Celebrate Star Wars Day at Emma Clark Library on July 27. Photo courtesy of Emma Clark Library

Drop-In Art Workshops

Children ages five through ten are invited to the Heckscher Museum, 2 Prime Ave., Huntington to create fun works of art in a variety of materials inspired by artwork in the Museum’s exhibitions on July 25, Aug. 1 and Aug. 8 from 10 to 11 a.m. Each week’s project will be exciting and different! Programs will be held both in the Museum and in Heckscher Park, weather-permitting. $10 per child includes all art supplies and admission to the museum. No advance registration required.

Shark Adventures

For Shark Week, join The Whaling Museum, 301 Main St., Cold Spring Harbor in celebrating these incredible apex predators with Shark Adventures on July 25 at 1 p.m. and again at 3 p.m. Touch a real shark jaw and a Megalodon tooth. Learn to identify different shark teeth and excavate a real shark tooth fossil. Design and create a necklace or keychain featuring your fossil treasure. ​​Admission fee + $10 participant; $5 members. No registration required. 631-367-3418

Magic Show on the Harbor

The Village of Port Jefferson presents a magic show with Magic of Amore at the Jill Nees-Russell Performance Stage at Harborfront Park, 101-A East Broadway, Port Jefferson on July 25 at 6:30 p.m. Free. Bring seating. 631-473-4724

First Steps in Nature

Sweetbriar Nature Center, 62 Eckernkamp Drive, Smithtown continues its First Steps in Nature series for ages 2 to 4 on July 26 at 9:30 a.m. with hands-on exciting activities, crafts, stories and much more. Children will gain a greater appreciation of nature and wildlife while having fun. $20 per child. To register, visit 631-979-6344

Luminous Lighthouses

Join the Whaling Museum, 301 Main St., Cold Spring Harbor for a drop-in program, Luminous Lighthouses, on July 26 between 11 a.m. to 1 p.m. Explore the radiant world of lighthouses in this creative design workshop. Design and decorate a unique lighthouse of your own — complete with a battery-powered tea light! Admission + $10 participant. No registration required. 631-367-3418

Shark Discovery

Sunken Meadow State Park, Sunken Meadow Parkway, Kings Park presents Shark Discovery on July 26 from 7 to 8:30 p.m. Learn about the sharks native to New York, and how sharks are different from other fish. Even create your very own shark species! Wear shark-y attire to celebrate! For ages 10 and up. $4 per person. Reservations taken on

Pop-Up Saturday

The Ward Melville Heritage Organization (WMHO) continues its Pop-Up Saturdays series at the Stony Brook Village Center’s Inner Court by Crazy Beans, 97 Main St., Stony Brook on July 27 with the Pixie Dust Storytellers,  entertainment from fairytale characters, from 1:30 to 3:30 p.m. 631-751-2244

Star Wars Day

Emma Clark Library, 120 Main St., Setauket invites families with children up to Grade 6 to Star Wars Day on July 27 from 2 to 4 p.m. Enjoy carnival games with a Star Wars twist and enter a raffle contest. Children are welcome to wear a Star Wars or space-themed costume, but not necessary. No registration required. Questions? Email [email protected]

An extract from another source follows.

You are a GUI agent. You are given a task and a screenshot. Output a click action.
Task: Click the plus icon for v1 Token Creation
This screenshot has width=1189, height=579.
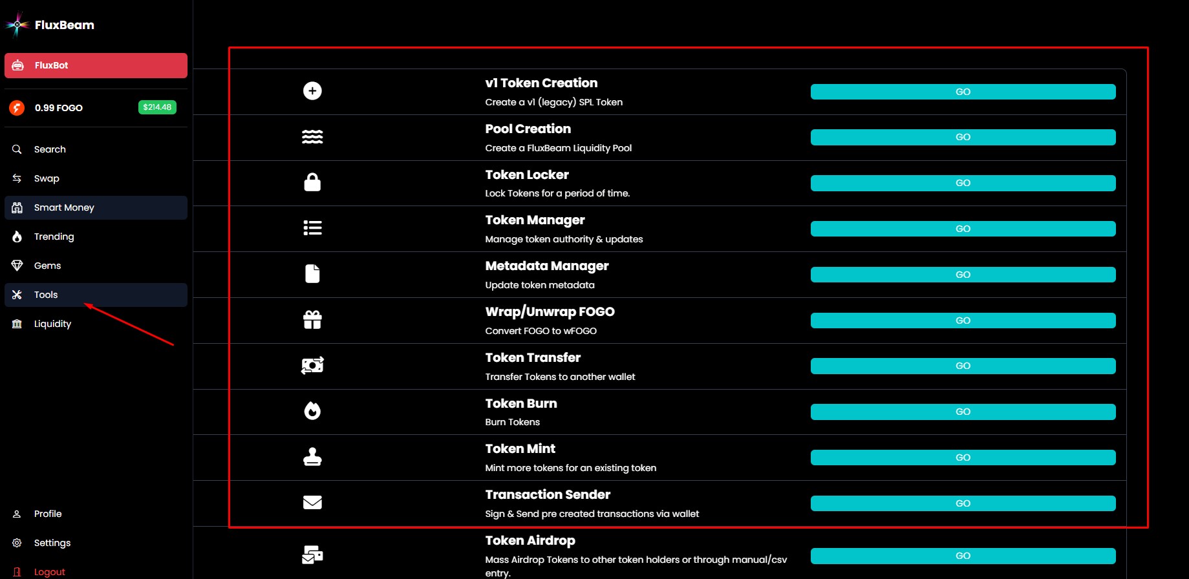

Happy Birthday Harry Potter

Drop by Emma Clark Library, 120 Main St. Setauket on July 30 from 2 to 4 p.m, to celebrate Harry Potter’s birthday with themed activities. For families with children up to Grade 6. Open to all. No registration required. Questions? Email [email protected]

Touch-A-Truck event

Families with children up to Grade 6 are invited to drop by Emma Clark Library, 120 Main St., Setauket to check out vehicles from different community organizations during the library’s Touch-A-Truck event on July 31 from 10 a.m. to noon. No registration required. 631-941-4080

Fantastical Sea Beasts

Fire-breathing beasts! Galloping unicorns! Join the Whaling Museum, 301 Main St., Cold Spring Harbor for Fantastical Sea Beasts and Where to Find Them on Aug. 1 at 1 p.m. and again at 3 p.m. Did you know that many mythic creatures featured in the Harry Potter world started their stories in the sea? Discover the myths and legends surrounding these fantastical creatures and create your own dragon egg with gilded seashells. Admission fee + $10 participant. No registration required. 631-36-3418.


‘Raggedy Ann & Andy’

“Be a buddy, be a pal, be a friend …”  Theatre Three, 412 Main St., Port Jefferson presents Raggedy Ann & Andy from July 5 to July 27. The world’s favorite and most famous rag dolls come to life in a heart-warming adventure about friendship and loyalty as the toys save the Tiwilliger Toy Workshop for Extra-Special Friends. A captivating tale of the power of love and cooperation. All seats are $12. To order, call 631-928-9100 or visit 

‘Finding Nemo Jr.’

Summer fun continues at the John W. Engeman Theater, 250 Main St., Northport with Finding Nemo Jr. from July 20 to Aug. 25. In this musical adaptation of the beloved 2003 Pixar movie, Nemo is captured and taken to Sydney, Marlin faces his fears and sets off on an epic adventure across the ocean. With the help of lovable characters such as Dory, Crush, and the Tank Gang, Marlin, and Nemo both overcome challenges on their journey to find each other and themselves. All seats are $20. To order, call 631-261-2900 or visit


‘The Parent Trap’

Heritage Park, 633 Mount Sinai-Coram Road, Mount Sinai continues its Movies in the Moonlight series with a screening of The Parent Trap on July 26 at dusk. Presented by the North Shore Youth Council and Suffolk County Legislator Chad Lennon. Bring seating. 631-403-4846


The 7th annual Farmingville Flicks outdoor movie series kicks off at Local Church, 1070 Portion Road, Farmingville with Wonka on July 29 at dusk, courtesy of the Farmingville Hills Chamber of Commerce and Sachem Public Library. Bring seating. 631-317-1738

Send your calendar events to [email protected]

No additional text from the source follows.